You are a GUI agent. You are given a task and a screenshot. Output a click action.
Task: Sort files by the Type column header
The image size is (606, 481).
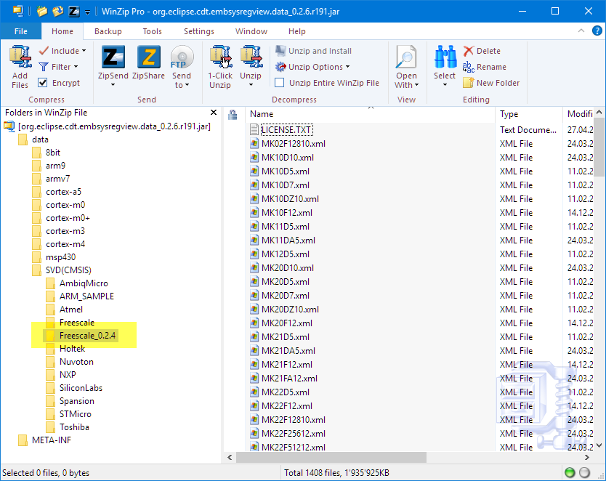tap(509, 114)
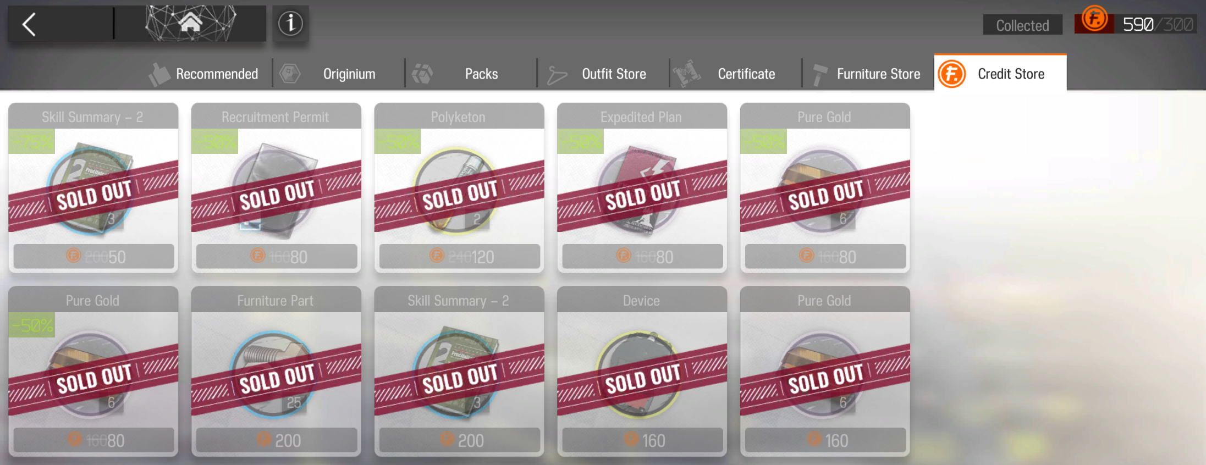Open the info circle icon
Screen dimensions: 1206x465
coord(290,23)
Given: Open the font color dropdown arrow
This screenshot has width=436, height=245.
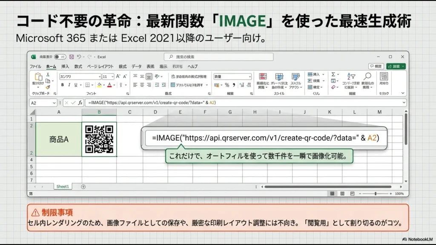Looking at the screenshot, I should pos(114,85).
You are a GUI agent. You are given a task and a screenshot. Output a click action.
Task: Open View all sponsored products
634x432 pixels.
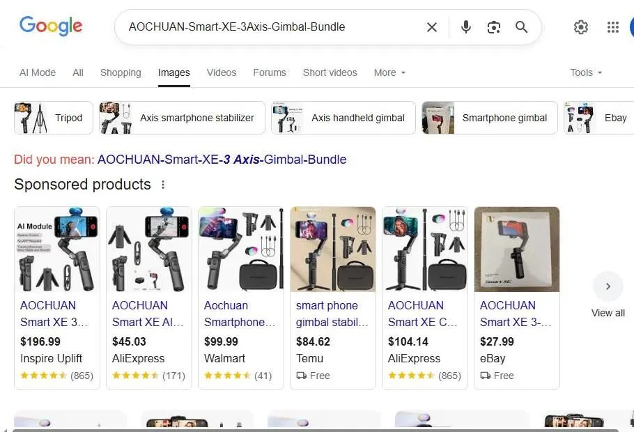click(608, 313)
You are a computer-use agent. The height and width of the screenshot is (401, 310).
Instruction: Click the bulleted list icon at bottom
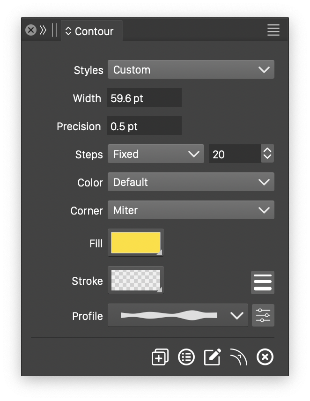click(186, 357)
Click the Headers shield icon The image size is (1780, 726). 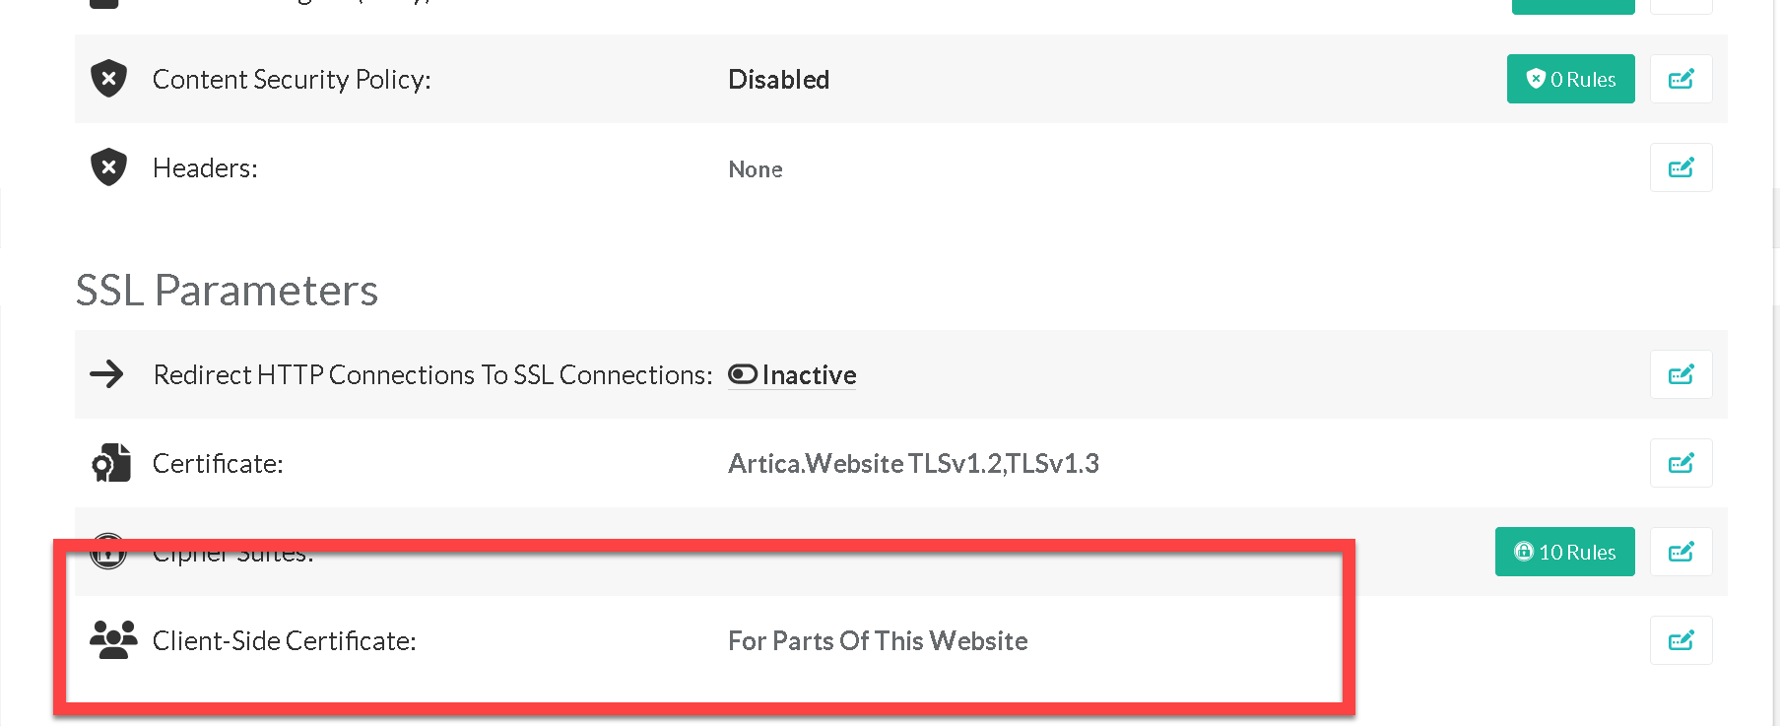coord(108,167)
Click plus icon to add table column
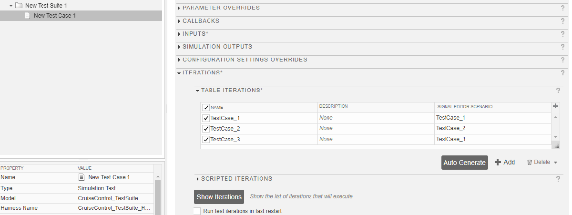This screenshot has width=572, height=215. pyautogui.click(x=555, y=106)

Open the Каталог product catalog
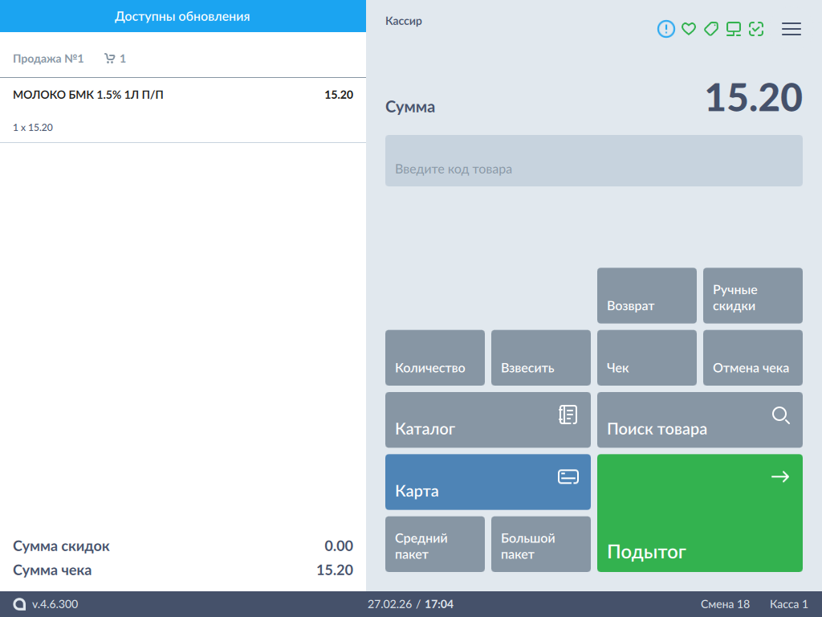pos(487,419)
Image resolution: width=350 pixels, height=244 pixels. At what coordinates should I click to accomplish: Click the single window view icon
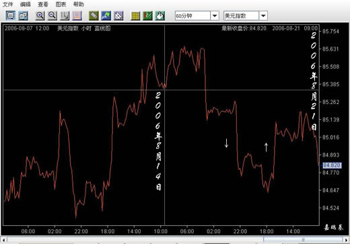[11, 16]
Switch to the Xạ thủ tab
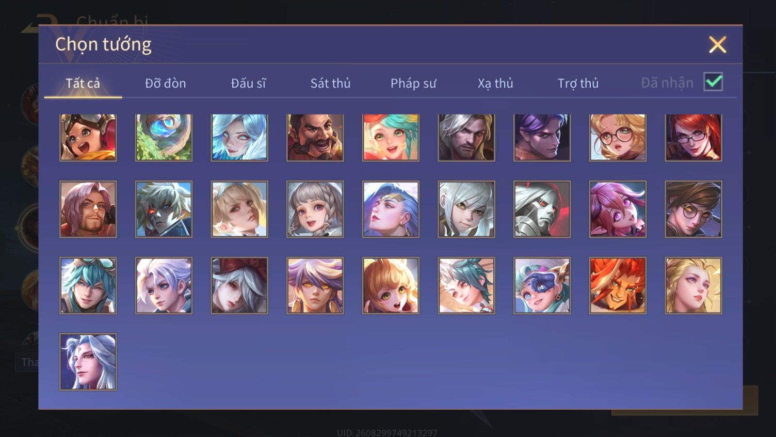This screenshot has height=437, width=776. 495,83
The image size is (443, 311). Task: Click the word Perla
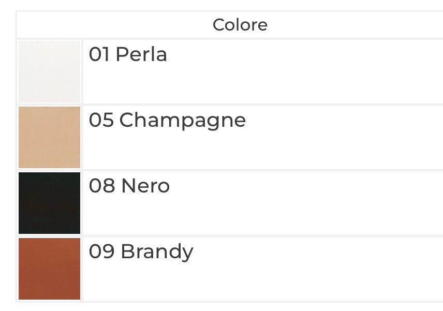click(141, 54)
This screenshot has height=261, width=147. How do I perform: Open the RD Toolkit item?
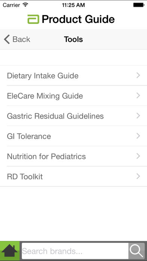tap(74, 177)
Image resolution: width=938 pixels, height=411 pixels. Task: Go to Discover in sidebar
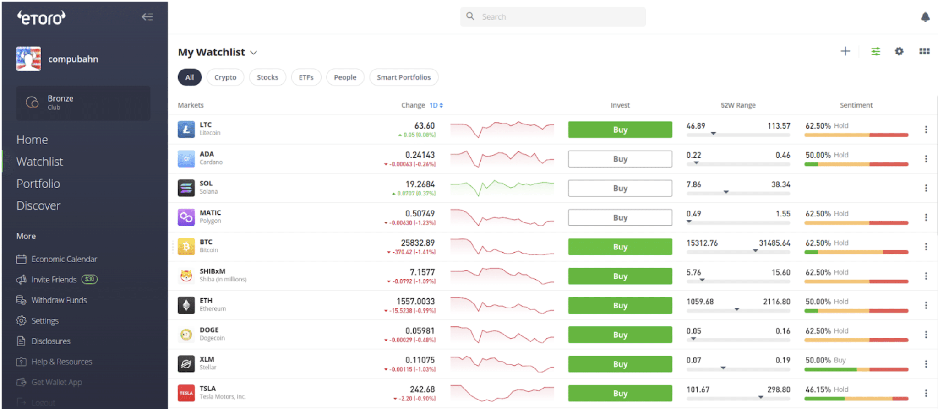pyautogui.click(x=38, y=206)
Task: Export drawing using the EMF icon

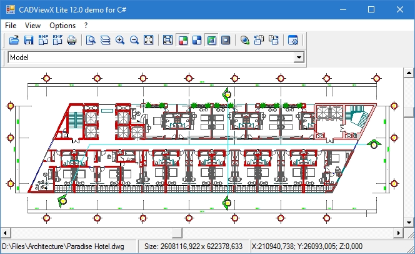Action: tap(58, 41)
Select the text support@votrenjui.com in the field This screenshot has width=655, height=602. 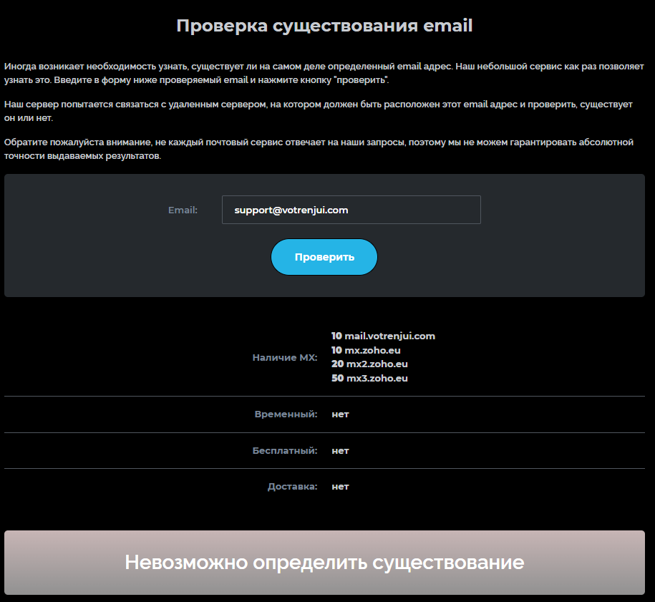coord(290,210)
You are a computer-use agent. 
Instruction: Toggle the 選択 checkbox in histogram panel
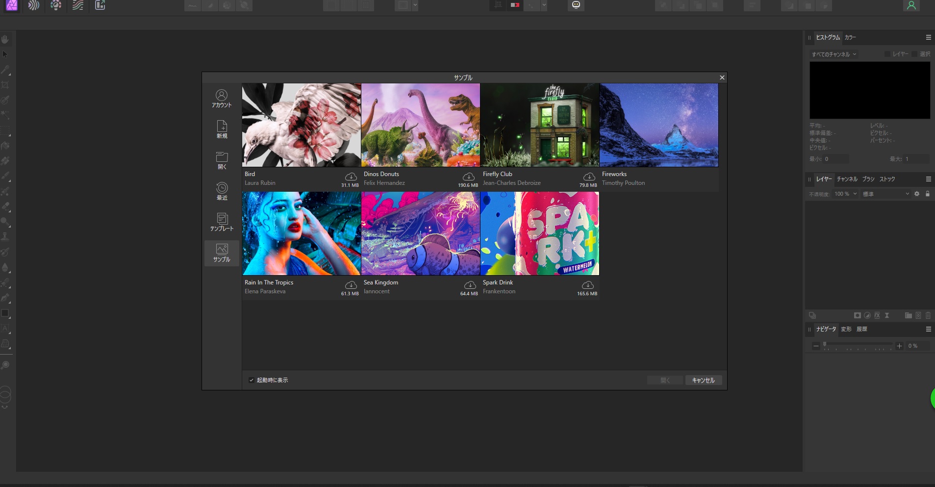tap(914, 54)
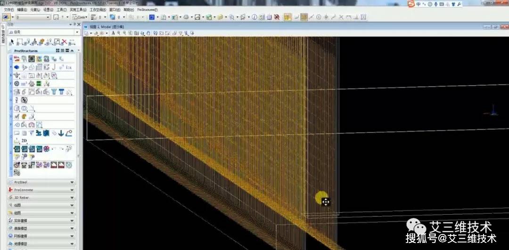
Task: Click the Sogou microphone voice input icon
Action: (436, 4)
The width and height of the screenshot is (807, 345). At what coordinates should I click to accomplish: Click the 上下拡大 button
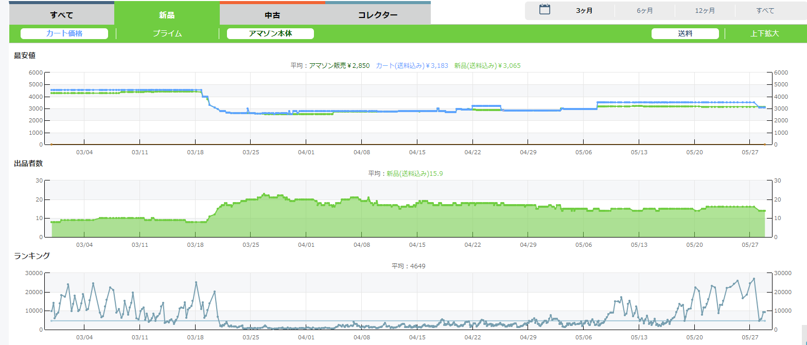pyautogui.click(x=764, y=33)
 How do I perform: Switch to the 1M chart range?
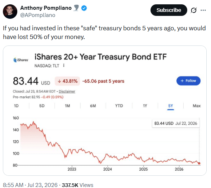click(67, 106)
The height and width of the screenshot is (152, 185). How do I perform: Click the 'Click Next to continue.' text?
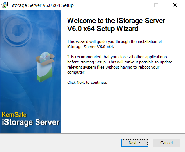coord(87,82)
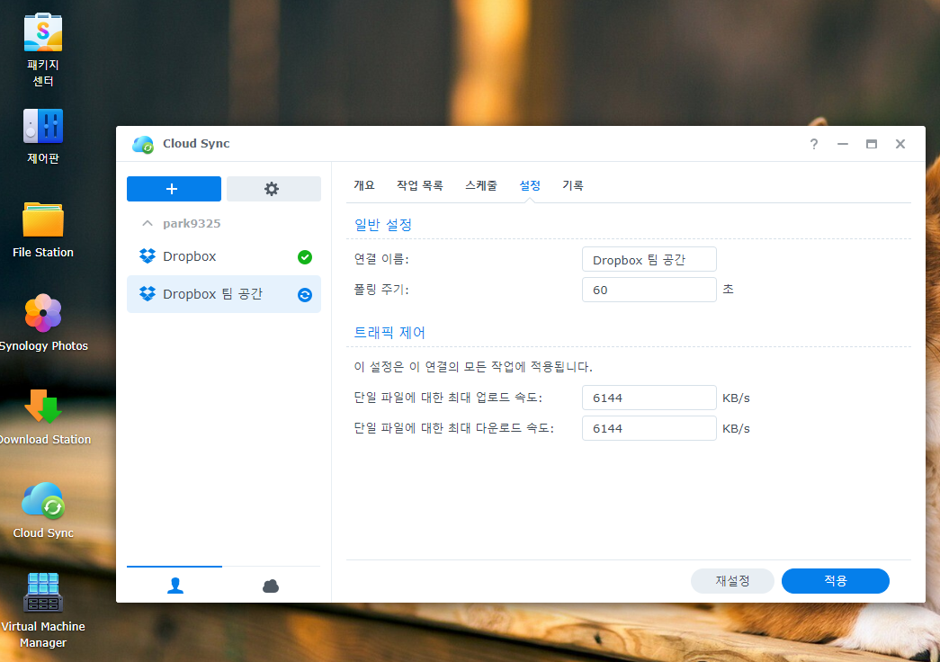
Task: Click the 재설정 button
Action: 732,581
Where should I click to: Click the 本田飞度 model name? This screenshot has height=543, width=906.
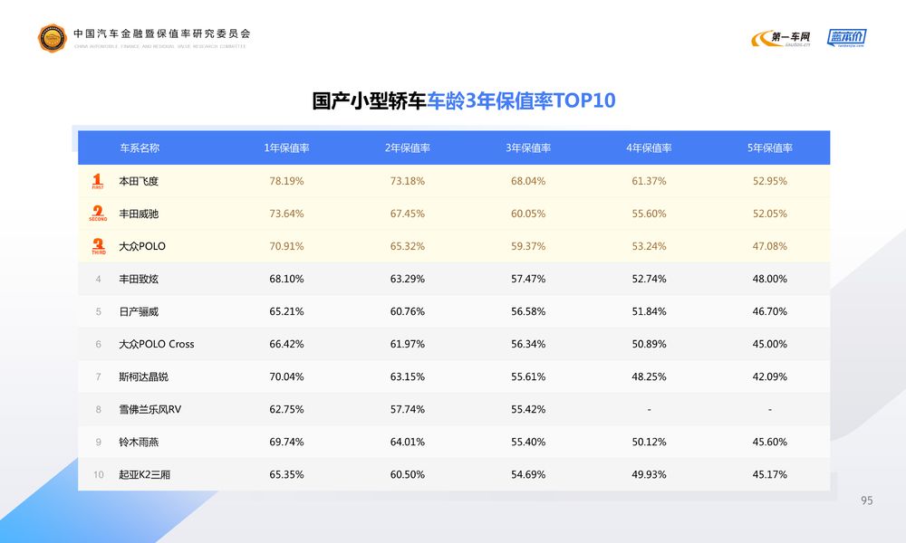point(139,181)
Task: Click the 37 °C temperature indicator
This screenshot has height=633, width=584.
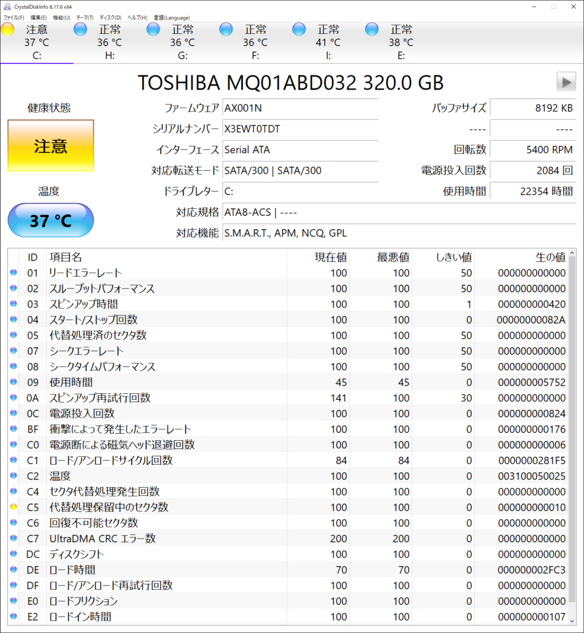Action: point(51,220)
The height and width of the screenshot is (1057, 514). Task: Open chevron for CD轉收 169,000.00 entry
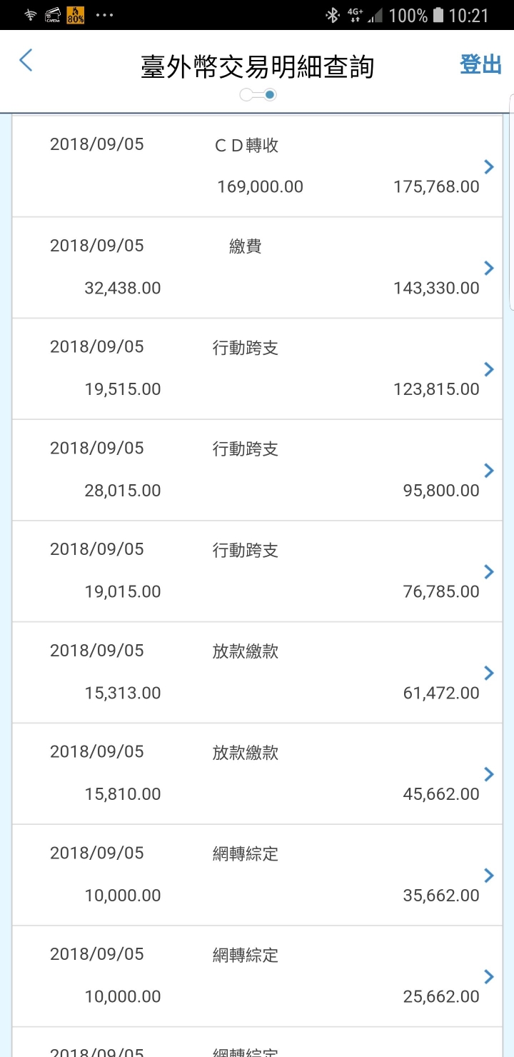tap(489, 167)
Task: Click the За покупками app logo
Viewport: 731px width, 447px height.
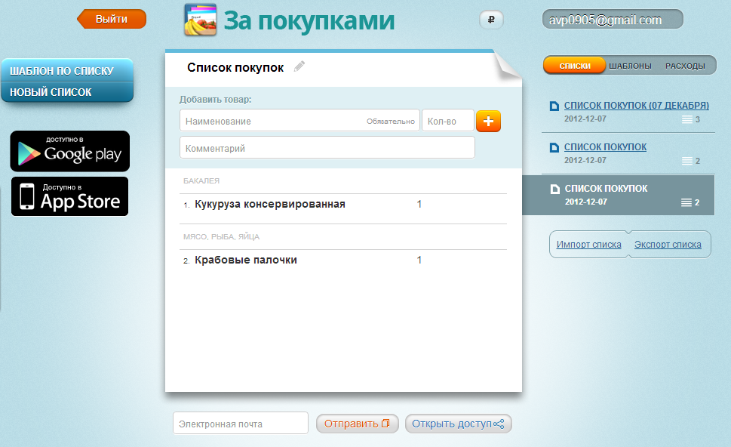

——————————

*Action item:*
Take each line above that holds the string "agent" and copy it.

*Response to the task:*
You are a GUI agent. You are given a task and a screenshot. Output a click action.
You are a GUI agent. You are given a task and a screenshot. Output a click action.
You are a computer-use agent. The height and width of the screenshot is (401, 310).
You are a computer-use agent. 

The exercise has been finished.